Resource depletion of a Lithium ion battery cell technology
- Autori: Maria Anna Cusenza; Silvia Bobba; Gian Andrea Blengini; Maurizio Cellura; Marina Mistretta
- Anno di pubblicazione: 2018
- Tipologia: Abstract in atti di convegno pubblicato in volume
- OA Link: http://hdl.handle.net/10447/291510
Abstract
Lithium-ion batteries (LIBs) are the dominating storage technology for electric vehicles (EVs). Different types of LIBs, using diverse cathode materials are available in the market, such as LiMn2O4, Li(Ni1/3Co1/3Mn1/3)O2. The cathodes contain a wide range of raw materials (RMs), among which e.g. cobalt is in the 2017 list of CRMs for the Europe Union (EU). CRMs are both of high economic importance for the EU, and vulnerable to supply security. In the last years, the increasing demand of LIBs has triggered a growing interest in the need to ensure the security and the sustainability of the supply of the CRMs used in LIBs and in general in EVs.
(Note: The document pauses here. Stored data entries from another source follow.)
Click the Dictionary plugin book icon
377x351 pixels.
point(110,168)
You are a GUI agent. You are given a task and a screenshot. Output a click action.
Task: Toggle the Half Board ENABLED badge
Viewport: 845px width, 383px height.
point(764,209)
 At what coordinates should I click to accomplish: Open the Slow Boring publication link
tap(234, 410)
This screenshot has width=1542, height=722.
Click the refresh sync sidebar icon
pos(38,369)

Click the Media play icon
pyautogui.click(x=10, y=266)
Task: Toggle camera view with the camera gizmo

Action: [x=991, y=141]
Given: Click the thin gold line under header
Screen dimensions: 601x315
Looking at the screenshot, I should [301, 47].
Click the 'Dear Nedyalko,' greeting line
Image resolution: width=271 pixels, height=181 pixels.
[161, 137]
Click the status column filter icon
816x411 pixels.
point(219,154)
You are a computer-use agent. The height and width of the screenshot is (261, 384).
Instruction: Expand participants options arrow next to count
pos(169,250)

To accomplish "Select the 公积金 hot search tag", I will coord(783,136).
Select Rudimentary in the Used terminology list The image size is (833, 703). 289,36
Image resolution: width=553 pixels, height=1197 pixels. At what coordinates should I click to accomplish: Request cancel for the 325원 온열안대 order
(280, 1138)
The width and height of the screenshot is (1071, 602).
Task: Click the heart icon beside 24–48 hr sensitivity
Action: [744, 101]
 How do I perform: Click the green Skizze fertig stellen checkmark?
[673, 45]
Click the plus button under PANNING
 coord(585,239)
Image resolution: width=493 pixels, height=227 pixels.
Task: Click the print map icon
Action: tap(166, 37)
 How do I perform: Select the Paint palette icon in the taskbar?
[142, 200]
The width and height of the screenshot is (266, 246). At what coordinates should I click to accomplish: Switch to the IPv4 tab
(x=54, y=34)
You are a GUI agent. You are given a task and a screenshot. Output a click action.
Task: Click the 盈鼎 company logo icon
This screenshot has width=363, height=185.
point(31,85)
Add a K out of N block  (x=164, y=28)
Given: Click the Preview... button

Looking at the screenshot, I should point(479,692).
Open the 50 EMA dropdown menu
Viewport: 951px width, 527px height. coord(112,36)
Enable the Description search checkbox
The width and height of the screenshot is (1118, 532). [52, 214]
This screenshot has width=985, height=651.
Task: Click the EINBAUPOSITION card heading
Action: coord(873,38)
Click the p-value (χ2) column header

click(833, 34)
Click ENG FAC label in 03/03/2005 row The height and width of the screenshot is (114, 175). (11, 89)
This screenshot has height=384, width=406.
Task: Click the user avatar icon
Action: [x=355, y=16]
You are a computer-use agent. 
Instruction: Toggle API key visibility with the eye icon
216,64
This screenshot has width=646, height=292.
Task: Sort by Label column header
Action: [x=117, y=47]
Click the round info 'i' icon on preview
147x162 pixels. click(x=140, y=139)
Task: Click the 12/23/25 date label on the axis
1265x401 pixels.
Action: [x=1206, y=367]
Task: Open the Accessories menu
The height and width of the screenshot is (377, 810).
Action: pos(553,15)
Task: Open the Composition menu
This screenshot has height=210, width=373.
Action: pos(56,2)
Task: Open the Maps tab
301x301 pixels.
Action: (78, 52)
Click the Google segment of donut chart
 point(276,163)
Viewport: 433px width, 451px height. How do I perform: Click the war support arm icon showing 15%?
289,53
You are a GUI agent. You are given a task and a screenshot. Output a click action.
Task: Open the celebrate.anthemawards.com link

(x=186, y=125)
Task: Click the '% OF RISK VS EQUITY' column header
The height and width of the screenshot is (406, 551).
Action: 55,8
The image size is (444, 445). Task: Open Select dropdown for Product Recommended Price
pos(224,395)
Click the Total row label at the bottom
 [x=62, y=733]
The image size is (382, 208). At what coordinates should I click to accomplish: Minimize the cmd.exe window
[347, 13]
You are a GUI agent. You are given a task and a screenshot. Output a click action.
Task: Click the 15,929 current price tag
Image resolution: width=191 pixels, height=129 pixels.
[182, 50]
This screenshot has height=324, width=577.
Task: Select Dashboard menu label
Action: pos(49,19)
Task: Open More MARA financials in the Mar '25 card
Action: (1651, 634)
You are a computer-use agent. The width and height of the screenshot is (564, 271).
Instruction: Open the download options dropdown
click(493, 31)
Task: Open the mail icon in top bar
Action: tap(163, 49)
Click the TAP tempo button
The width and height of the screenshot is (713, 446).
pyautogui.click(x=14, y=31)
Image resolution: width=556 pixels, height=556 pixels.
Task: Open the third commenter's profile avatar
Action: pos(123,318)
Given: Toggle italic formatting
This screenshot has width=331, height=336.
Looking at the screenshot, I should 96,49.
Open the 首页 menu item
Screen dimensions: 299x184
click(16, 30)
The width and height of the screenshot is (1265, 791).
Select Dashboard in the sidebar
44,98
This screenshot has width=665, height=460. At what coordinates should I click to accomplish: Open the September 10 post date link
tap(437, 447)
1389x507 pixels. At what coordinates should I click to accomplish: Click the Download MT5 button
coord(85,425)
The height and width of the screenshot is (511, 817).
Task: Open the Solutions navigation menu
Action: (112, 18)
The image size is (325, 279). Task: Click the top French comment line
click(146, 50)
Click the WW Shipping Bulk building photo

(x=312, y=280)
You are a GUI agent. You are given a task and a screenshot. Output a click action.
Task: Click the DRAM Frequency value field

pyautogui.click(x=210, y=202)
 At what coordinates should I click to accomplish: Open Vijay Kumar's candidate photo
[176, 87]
In this context, lithium rich layered oxides from the class xLi2MnO3-(1− x)LiMO2 (M=Ni, Co, Mn), known as LMO – NCM, have drawn attention as cathode material due to their high discharge capacity and lower cobalt content, compared with the Ni-Co-Mn cathodes (NMC). In this context, the authors carried out a Life Cycle Assessment of an 11.4 kWh LMO-NMC battery cells useable in Plug-in EVs with the following main goals: to assess the impact on the mineral, fossil and renewable resources depletion (MFRRD); to estimate the requirement of CRMs; to identify the contribution of each cell component to the MFRRD; to compare the LMO-NMC LIB cell technology with an NMC cell technology available in the literature, with reference to the MFRRD and CRMs requirement. The LMO-NMC battery cell technology is modelled as 0.5LiMnO2 – 0.5Li (Ni1/3Co1/3Mn1/3)O2, using both primary and secondary data. The cells of the 11.4 kWh LMO-NMC battery are selected as functional unit. The system boundaries include RMs supply, manufacturing, transports and infrastructures. The results show that the LMO-NMC cells have an impact on MFRRD of 0.34 kg Sbeq. The relevant share of MFRRD (34%) is caused by the cobalt sulphate production used in the cathode. Of the 27 CRMs for the EU, the analysis shows the relevance of only two of them: cobalt and barite. From the comparison with the NMC cell, carried out with reference to 1 kWh of nominal capacity, results that the MFRRD impact and the cobalt requirement of the LMO-NMC technology is lower, respectively, of a percentage equal to -4.4% and -29% than those of the NMC. The results indicate that the LMO-NMC cell could be a suitable technology to meet the demand of the EV market as it involves a lower impact on MFRRD and a lower consume of CRMs compared to the NMC cell.